*Exercise data*:
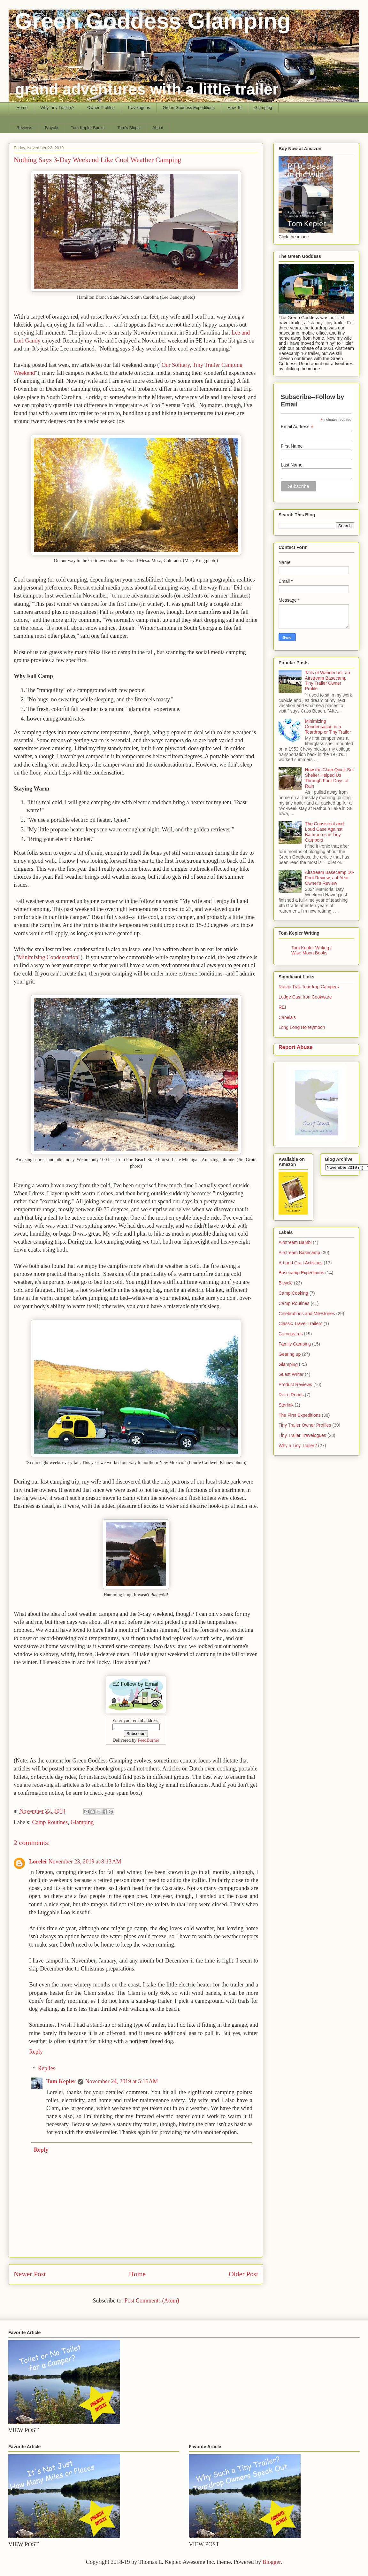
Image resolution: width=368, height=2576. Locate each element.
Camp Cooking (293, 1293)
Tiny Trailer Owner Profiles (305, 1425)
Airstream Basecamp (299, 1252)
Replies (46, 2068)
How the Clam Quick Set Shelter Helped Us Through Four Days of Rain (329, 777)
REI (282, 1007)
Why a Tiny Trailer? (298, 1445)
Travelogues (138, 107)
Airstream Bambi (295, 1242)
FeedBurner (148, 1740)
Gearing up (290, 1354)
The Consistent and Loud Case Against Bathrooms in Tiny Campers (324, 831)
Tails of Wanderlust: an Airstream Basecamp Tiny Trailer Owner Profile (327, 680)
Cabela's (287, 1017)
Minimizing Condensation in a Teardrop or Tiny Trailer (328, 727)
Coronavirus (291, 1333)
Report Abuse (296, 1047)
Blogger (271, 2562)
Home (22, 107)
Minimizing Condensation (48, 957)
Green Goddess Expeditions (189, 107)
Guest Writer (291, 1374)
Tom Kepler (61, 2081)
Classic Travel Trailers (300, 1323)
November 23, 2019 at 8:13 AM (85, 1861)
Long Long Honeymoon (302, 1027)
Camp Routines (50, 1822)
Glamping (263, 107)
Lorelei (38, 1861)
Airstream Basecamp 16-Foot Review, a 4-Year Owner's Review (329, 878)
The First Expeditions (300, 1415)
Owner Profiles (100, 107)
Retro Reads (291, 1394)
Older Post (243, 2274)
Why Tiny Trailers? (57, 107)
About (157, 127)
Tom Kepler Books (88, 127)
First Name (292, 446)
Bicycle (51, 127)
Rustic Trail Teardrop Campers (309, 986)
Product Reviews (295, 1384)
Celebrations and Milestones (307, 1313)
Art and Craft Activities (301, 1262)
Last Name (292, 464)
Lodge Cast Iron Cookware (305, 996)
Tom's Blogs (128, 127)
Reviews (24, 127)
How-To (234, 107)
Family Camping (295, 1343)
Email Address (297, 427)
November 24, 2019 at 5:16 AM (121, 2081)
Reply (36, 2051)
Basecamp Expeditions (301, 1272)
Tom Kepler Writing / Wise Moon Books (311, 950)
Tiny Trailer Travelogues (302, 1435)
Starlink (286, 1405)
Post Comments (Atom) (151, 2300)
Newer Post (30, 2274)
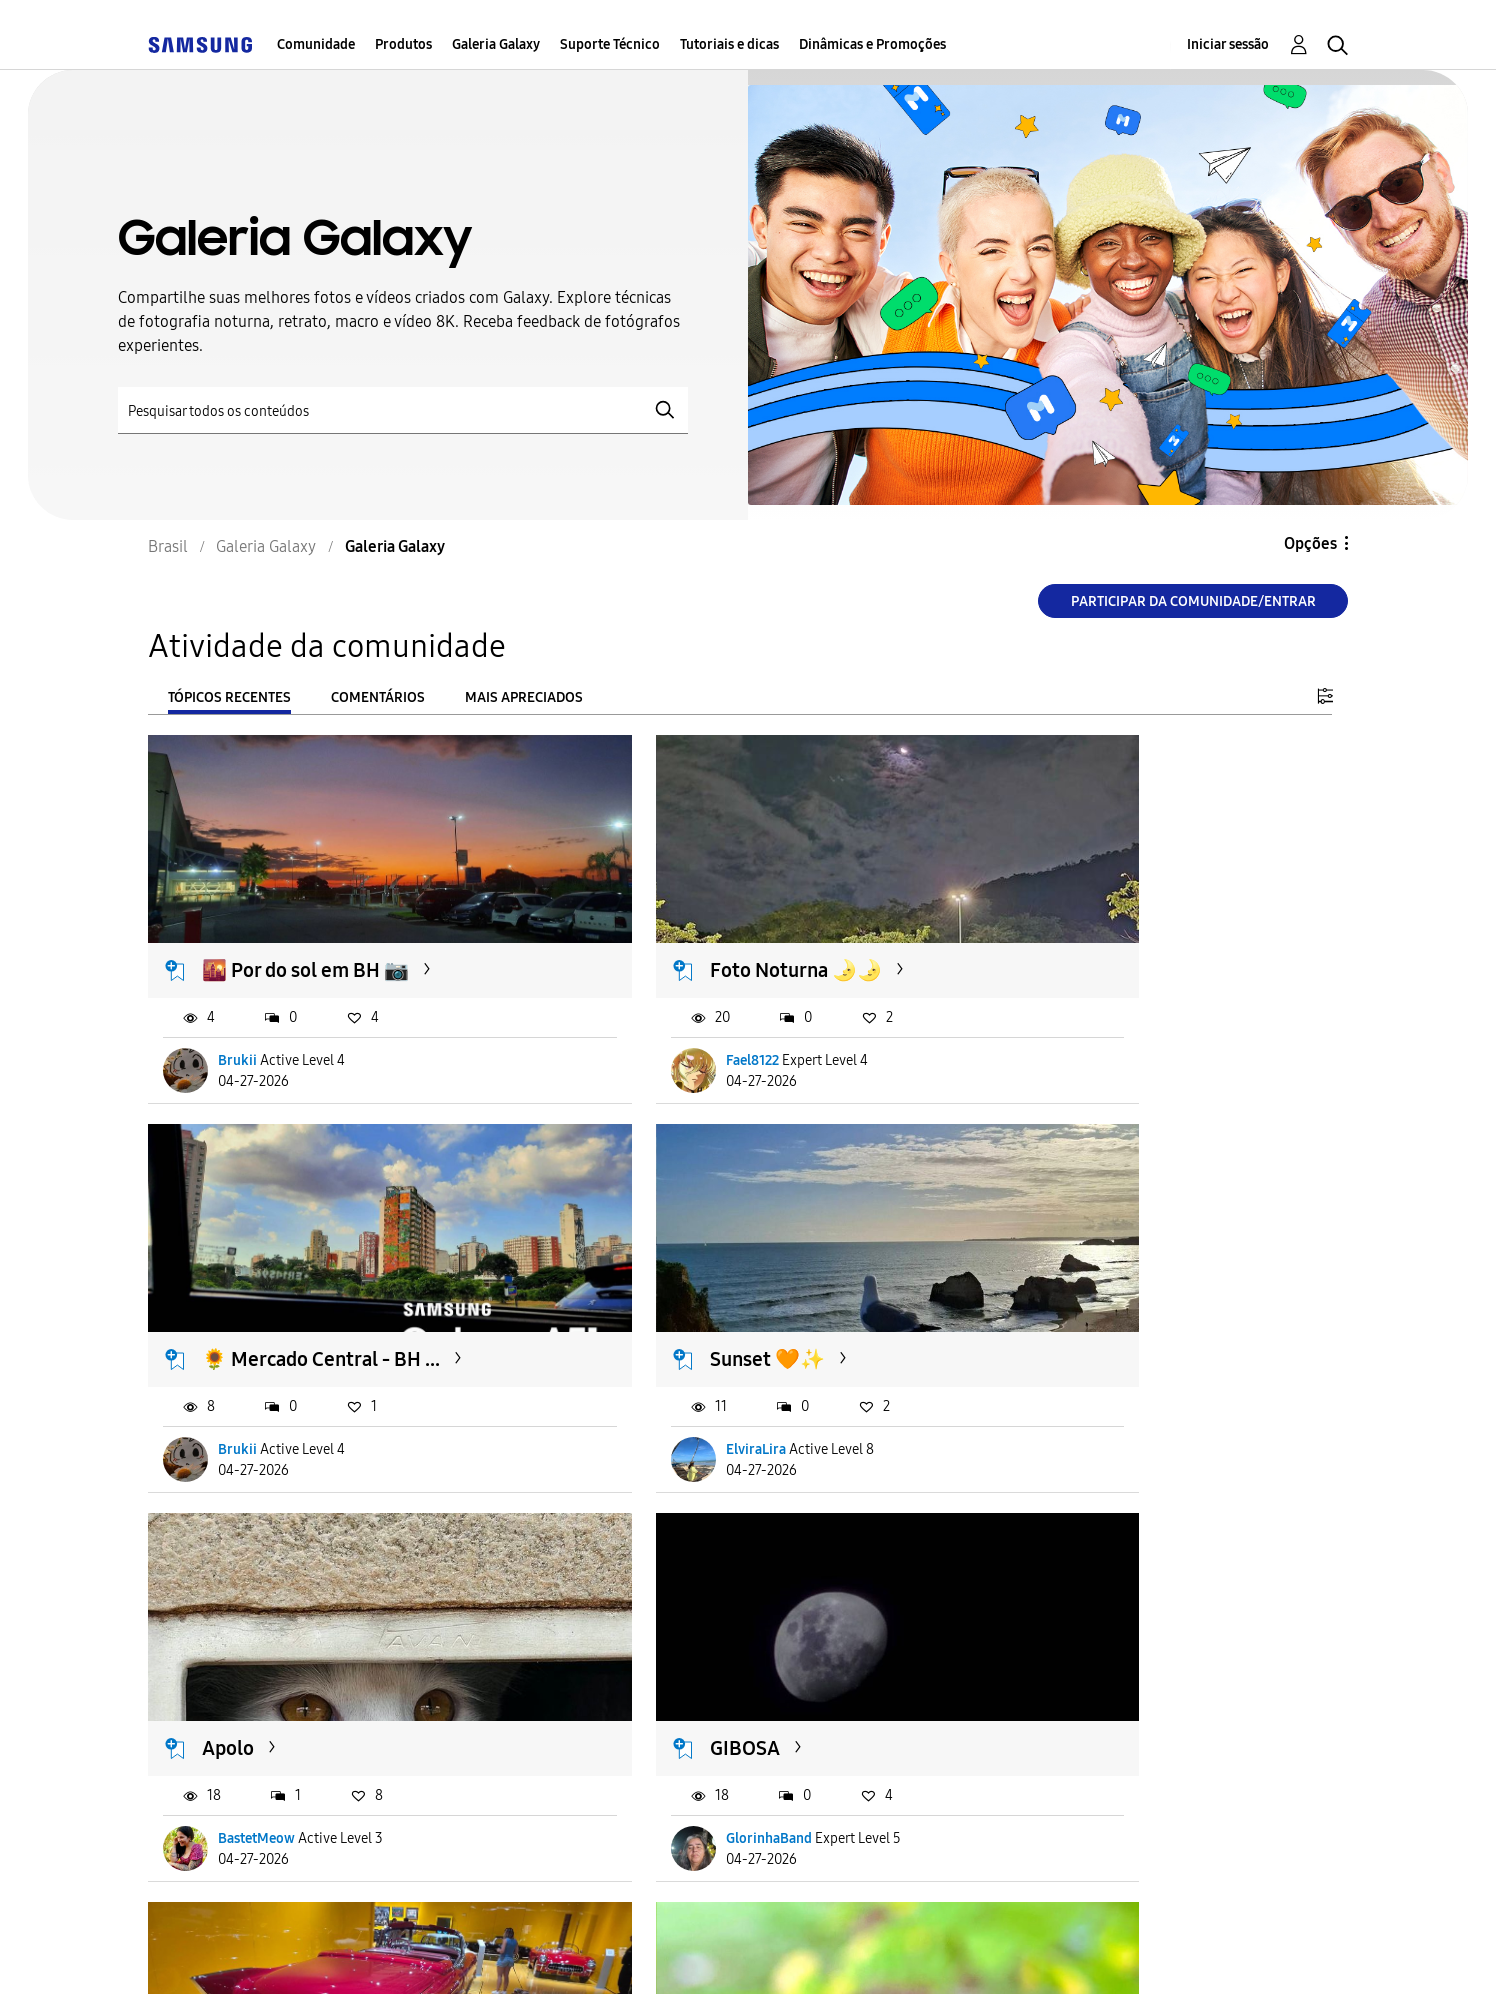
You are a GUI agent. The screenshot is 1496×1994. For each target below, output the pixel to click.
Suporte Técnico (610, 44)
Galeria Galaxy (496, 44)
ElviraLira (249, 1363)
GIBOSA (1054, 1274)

*About this exercise*:
Exactly the lines from the line with "Bicycle (51, 127)" through the end of the data are to be reproduced, and no picture is to be included.

*Task answer*:
Bicycle (51, 127)
Rustic Trail Teardrop Campers (309, 986)
Product Reviews (295, 1384)
Celebrations and Milestones (307, 1313)
Art and Craft Activities (301, 1262)
Last Name (292, 464)
Lodge Cast Iron Cookware (305, 996)
Tom's Blogs (128, 127)
Reviews (24, 127)
How-To (234, 107)
Family Camping (295, 1343)
Email Address (297, 427)
November 24, 2019 at 5:16 AM (121, 2081)
Reply (36, 2051)
Basecamp Expeditions (301, 1272)
Tom Kepler Writing / Wise Moon Books (311, 950)
Tiny Trailer Travelogues (302, 1435)
Starlink (286, 1405)
Post Comments (Atom) (151, 2300)
Newer Post (30, 2274)
You are a GUI agent. The screenshot is 1496×1994. For each target below, output the pixel to click.
Suporte Técnico (610, 44)
Galeria Galaxy (496, 44)
ElviraLira (249, 1363)
GIBOSA (1054, 1274)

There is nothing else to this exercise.